Lance Berkman made 8 million this season or roughly 7% of the St. Louis Cardinals payroll. He had a 4.23 WARP or .53 WARP/$M. This week they extended Berkman for another season for $12 million. Berkman will be 36 years old next year and does not truly have a position. Also, that would be a 4 million dollar increase in payroll to a team that will surely add more payroll if they resign star Albert Pujols. This season has been Berkman’s best since he posted a 7.4 WARP in 2008. Since 2005 Berkman has only posted a WARP higher than 4.23 twice. With Berkman being one year older next season, it’s surprising that the Cardinals think he will be as productive as this season, or in fact 4 million dollars more productive than he was this season.
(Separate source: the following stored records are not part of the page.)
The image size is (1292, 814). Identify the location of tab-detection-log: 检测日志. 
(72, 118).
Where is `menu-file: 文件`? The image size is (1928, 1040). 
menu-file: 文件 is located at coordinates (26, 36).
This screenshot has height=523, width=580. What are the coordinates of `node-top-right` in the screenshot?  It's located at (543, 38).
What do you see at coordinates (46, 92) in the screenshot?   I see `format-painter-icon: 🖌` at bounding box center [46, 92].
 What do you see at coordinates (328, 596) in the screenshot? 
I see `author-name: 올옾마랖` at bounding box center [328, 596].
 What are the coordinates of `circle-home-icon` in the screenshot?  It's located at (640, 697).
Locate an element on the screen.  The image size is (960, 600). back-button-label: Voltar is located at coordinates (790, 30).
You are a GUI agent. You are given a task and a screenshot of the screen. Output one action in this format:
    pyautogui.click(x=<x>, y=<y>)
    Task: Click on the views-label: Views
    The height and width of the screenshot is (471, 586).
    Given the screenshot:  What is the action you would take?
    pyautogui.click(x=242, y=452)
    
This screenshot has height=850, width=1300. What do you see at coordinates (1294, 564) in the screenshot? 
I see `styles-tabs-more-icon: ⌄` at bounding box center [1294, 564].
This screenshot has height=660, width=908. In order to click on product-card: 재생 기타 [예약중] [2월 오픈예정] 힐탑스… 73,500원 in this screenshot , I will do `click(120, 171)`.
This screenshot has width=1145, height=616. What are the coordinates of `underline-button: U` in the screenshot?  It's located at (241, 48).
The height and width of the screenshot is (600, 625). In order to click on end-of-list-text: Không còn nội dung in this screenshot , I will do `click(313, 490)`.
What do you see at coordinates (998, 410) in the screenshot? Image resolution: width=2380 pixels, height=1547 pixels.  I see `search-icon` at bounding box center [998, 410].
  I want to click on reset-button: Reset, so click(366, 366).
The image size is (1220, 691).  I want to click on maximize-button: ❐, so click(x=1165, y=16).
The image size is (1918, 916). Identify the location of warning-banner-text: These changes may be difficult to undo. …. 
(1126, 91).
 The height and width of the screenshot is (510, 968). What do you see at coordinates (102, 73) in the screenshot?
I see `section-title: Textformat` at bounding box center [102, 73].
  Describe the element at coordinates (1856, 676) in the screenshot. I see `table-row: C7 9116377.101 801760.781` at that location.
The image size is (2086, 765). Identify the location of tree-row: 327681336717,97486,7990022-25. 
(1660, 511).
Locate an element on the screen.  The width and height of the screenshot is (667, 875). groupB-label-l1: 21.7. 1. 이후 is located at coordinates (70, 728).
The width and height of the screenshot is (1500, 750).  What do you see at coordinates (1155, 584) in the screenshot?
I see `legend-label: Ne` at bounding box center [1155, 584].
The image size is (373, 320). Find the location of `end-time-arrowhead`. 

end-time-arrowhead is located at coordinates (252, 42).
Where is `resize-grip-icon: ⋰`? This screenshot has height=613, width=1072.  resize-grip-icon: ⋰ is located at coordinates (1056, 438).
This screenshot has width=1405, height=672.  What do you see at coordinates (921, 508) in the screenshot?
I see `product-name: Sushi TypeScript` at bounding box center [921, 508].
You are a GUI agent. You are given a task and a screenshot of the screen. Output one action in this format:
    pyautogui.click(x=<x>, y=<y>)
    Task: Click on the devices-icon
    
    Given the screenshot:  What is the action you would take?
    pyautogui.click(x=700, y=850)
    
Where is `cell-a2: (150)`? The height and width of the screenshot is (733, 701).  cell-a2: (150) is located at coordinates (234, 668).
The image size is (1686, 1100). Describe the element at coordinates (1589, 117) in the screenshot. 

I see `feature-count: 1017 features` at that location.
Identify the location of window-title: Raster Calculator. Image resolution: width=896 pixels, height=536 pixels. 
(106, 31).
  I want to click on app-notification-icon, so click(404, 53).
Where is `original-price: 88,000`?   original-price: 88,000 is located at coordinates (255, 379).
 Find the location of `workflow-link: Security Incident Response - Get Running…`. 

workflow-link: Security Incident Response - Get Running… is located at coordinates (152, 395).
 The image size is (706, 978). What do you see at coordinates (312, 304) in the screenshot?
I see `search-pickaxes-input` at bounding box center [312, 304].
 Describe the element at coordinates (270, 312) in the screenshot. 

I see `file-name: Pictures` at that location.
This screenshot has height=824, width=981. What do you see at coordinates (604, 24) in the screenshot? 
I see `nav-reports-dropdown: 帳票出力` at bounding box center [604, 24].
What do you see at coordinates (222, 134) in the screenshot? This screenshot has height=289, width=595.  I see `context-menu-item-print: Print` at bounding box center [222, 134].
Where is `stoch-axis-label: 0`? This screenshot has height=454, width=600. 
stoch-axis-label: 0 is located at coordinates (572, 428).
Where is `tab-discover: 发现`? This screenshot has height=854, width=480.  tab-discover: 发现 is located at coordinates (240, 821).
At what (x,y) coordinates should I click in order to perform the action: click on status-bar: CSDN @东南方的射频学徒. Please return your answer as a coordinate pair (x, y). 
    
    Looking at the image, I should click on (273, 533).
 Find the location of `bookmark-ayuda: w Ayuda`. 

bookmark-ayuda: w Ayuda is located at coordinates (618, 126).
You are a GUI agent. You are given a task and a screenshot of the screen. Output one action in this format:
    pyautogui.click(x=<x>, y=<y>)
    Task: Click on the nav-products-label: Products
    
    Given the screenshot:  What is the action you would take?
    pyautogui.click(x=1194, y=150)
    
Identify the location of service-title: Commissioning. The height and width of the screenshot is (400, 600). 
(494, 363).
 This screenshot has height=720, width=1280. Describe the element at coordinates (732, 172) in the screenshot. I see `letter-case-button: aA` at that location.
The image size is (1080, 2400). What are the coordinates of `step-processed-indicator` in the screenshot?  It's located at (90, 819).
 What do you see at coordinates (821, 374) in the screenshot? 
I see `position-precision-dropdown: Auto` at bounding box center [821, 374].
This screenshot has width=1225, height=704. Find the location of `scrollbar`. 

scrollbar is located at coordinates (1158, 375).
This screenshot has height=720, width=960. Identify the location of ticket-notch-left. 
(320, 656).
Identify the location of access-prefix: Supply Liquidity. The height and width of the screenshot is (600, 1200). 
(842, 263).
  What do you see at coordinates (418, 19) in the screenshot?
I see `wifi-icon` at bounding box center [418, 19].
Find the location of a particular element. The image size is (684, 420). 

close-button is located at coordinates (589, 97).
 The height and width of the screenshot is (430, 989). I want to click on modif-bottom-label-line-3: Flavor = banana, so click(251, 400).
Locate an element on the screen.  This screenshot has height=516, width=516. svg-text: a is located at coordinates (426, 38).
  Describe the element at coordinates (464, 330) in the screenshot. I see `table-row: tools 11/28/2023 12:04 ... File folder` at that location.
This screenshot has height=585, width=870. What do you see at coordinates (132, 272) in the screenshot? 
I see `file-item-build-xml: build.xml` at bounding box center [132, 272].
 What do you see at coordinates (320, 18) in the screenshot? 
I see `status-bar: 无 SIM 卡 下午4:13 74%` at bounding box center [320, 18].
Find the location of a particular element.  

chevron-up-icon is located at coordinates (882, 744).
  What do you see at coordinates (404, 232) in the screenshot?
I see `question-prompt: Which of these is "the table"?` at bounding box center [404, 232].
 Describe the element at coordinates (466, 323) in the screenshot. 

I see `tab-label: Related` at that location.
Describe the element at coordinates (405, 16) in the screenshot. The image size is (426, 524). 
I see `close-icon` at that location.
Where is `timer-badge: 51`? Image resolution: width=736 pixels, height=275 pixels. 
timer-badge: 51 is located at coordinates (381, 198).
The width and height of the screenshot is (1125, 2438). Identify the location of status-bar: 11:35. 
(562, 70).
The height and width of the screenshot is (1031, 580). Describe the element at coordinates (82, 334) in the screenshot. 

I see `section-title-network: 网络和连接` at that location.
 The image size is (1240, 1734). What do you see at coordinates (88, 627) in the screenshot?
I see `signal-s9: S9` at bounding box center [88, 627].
As I mentioned before Berkman does not have a position. He is a below-average first baseman by trade, but the Cardinals will in all likelihood resign Pujols to play first base. Thus, Berkman will be back in right field where he posted a -9.5 UZR this season and a career of -20.5 . The Cards play in the National League, so Berkman cannot DH, which he is much better suited for. In other words the Cardinals are paying $12 million for an out of position 36 year-old who realistically will only post about a 3 WARP from only his bat.
Some experts have speculated the Cardinals signed Berkman in order to keep him away from their division-rival the Milwaukee Brewers, who most likely be in the market for a new first baseman if Prince Fielder decides to take his talents to the Big Apple. But throwing $12 million at a player just to keep him from going to your rival only makes sense in the world of the Red Sox and Yankees.
Needless to say, I do not feel as though economically this was the right move for the Cardinals. It most likely was not a smart move for Berkman as well. As a free agent last season after posting a 1.5 WARP, Berkman was able to get a 8 million dollar deal from the Cardinals. After an all-star year this season, Berkman would garner a multi-year deal, that may not be worth 12 million per season, but much closer to at least a 2-year 20 million dollar contract with another team. Accepting a one year extension will force Lance to perform as well as this season if he expects to get a decent salary after 2012.
The St. Louis Cardinals had the 10th highest payroll in baseball in 2011, after signing Berkman and with more money going the way of Pujols, you can expect the Cards to be even higher in the top 10 of spenders in Major League Baseball.